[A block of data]
-------

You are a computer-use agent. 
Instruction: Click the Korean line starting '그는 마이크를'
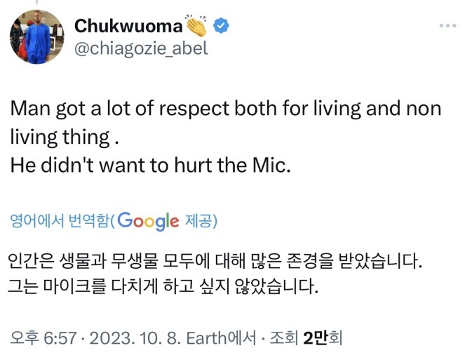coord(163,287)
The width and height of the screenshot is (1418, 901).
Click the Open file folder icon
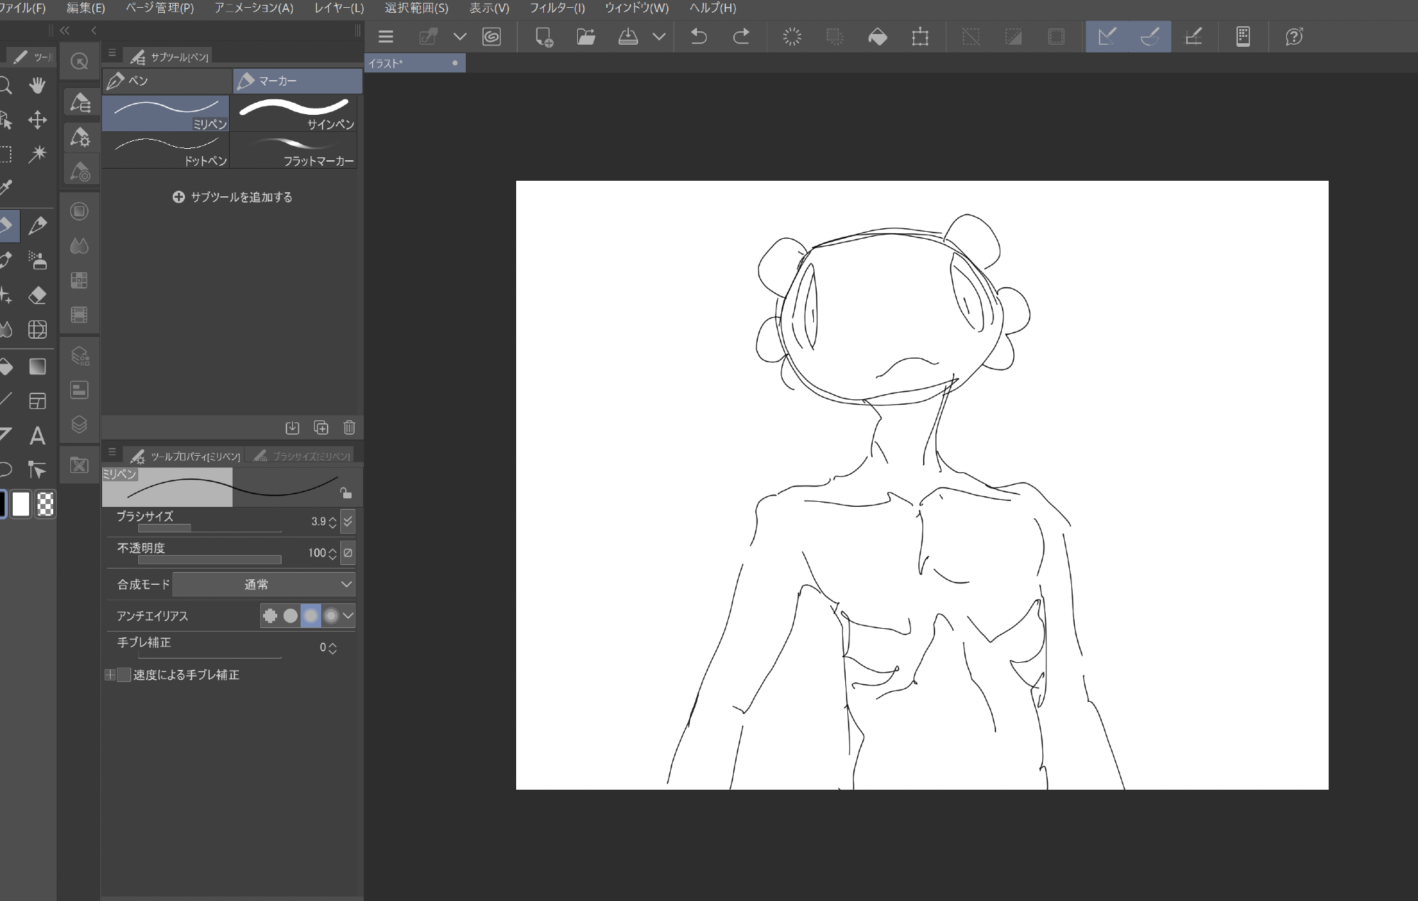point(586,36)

-------

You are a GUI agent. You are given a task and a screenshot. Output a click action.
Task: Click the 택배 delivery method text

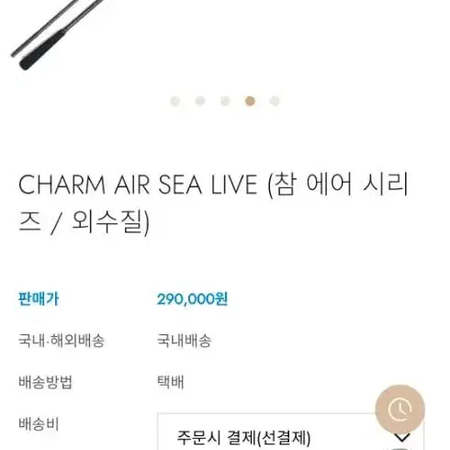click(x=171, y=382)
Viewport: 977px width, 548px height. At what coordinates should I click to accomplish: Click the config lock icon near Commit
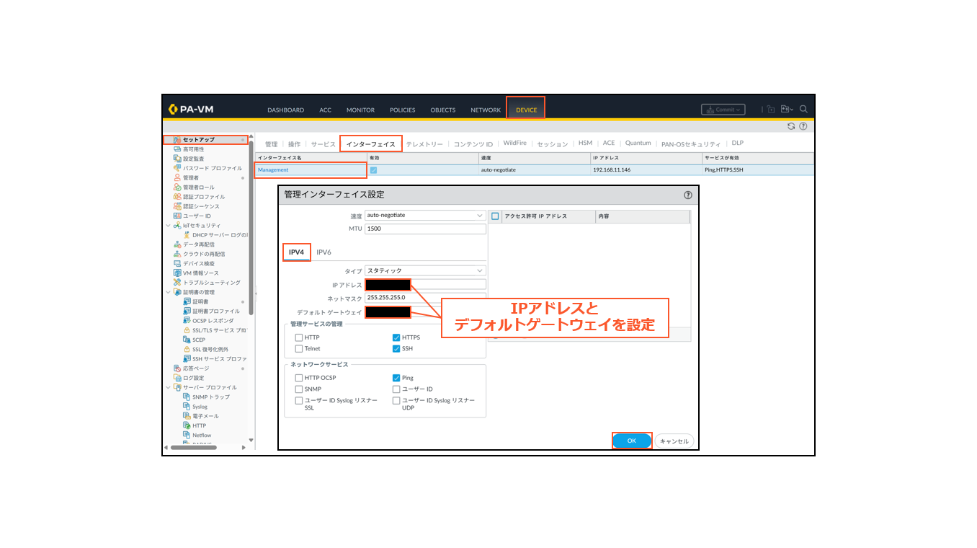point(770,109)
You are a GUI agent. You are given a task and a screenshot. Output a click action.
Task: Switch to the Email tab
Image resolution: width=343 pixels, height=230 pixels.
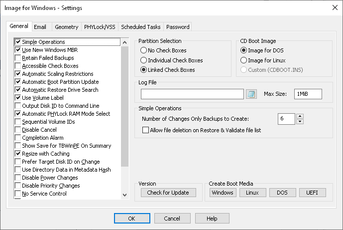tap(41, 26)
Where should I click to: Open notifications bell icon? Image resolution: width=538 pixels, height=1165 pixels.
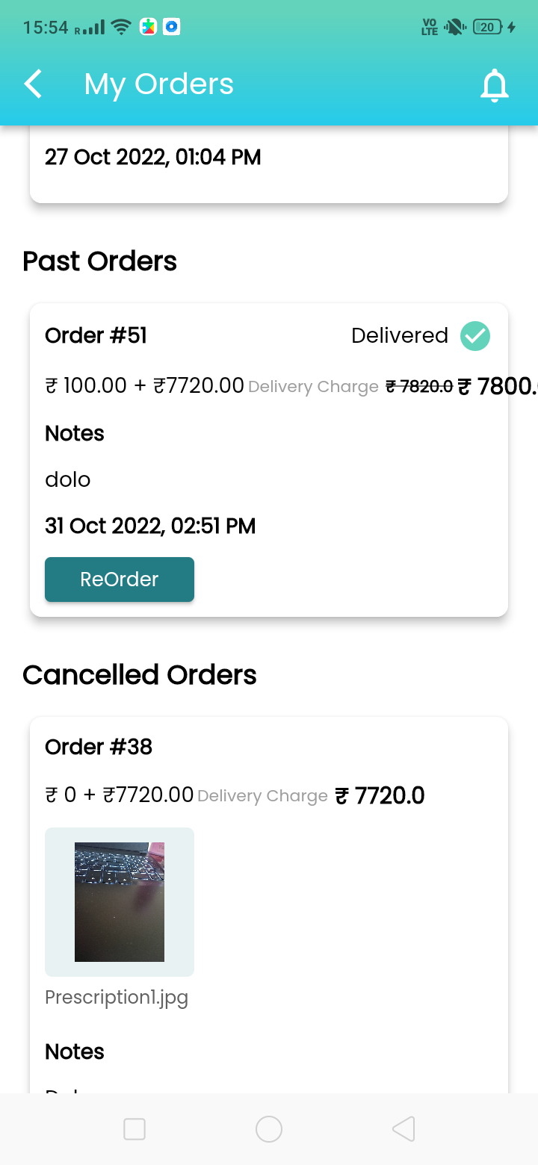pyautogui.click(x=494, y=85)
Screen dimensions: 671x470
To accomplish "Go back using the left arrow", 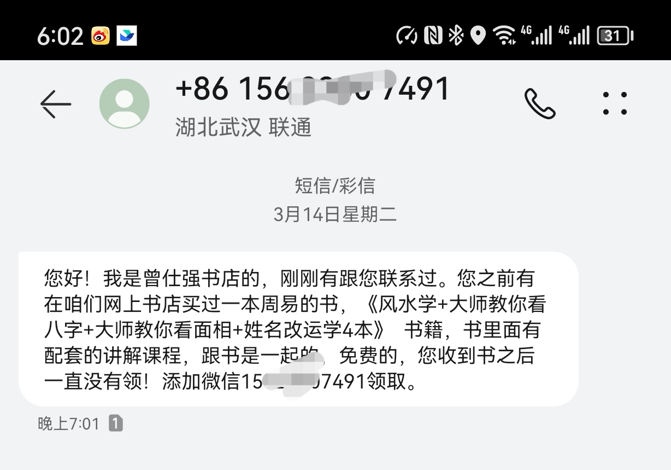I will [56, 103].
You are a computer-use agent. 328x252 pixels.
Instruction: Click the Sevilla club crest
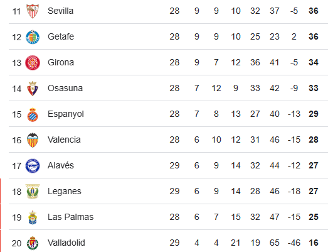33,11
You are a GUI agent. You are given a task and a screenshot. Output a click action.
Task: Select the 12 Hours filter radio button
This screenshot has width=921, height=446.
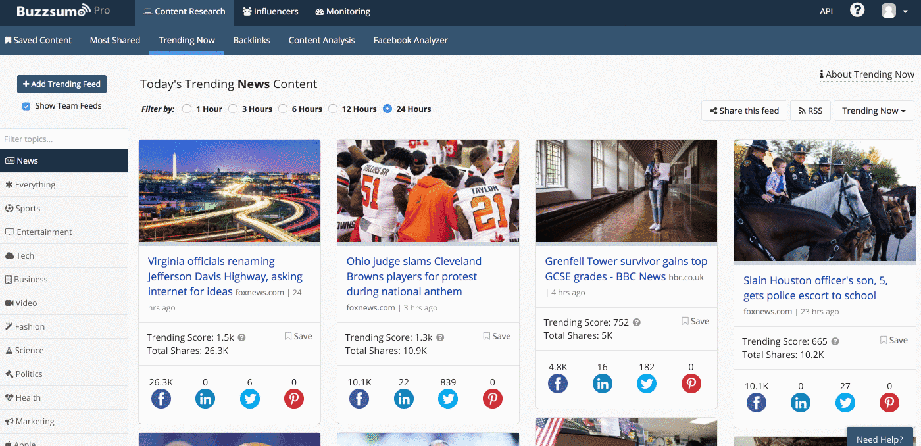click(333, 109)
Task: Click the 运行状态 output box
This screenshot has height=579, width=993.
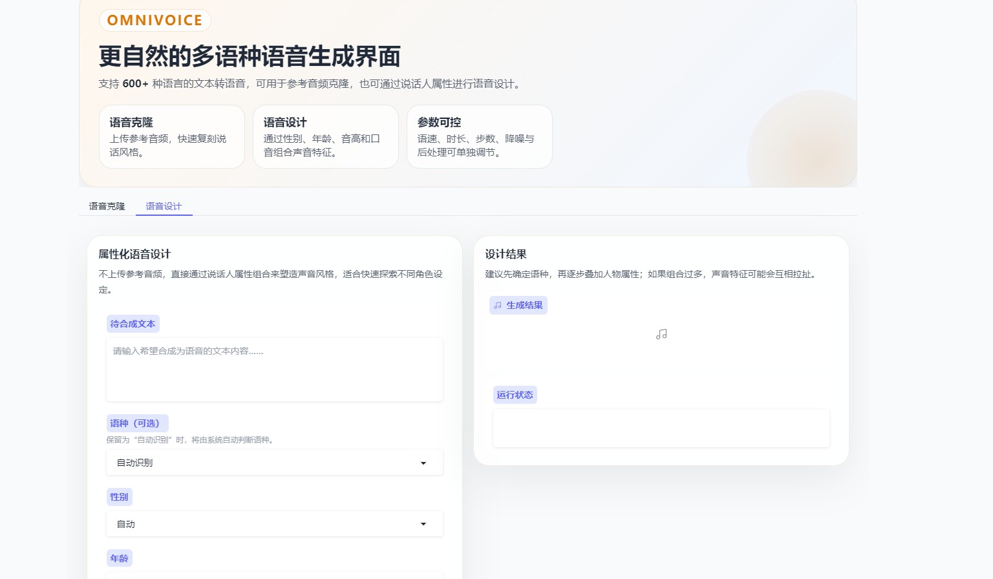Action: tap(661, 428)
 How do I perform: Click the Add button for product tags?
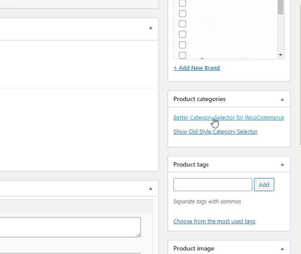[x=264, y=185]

-------

## Stated task
Format the items from the line with "The width and" up to and including the line with "point(586,36)" as a numbered list, skipping any blank lines and leaving out the pictures.

## Response to the exercise
1. The width and height of the screenshot is (1418, 901).
2. Click the Open file folder icon
3. point(586,36)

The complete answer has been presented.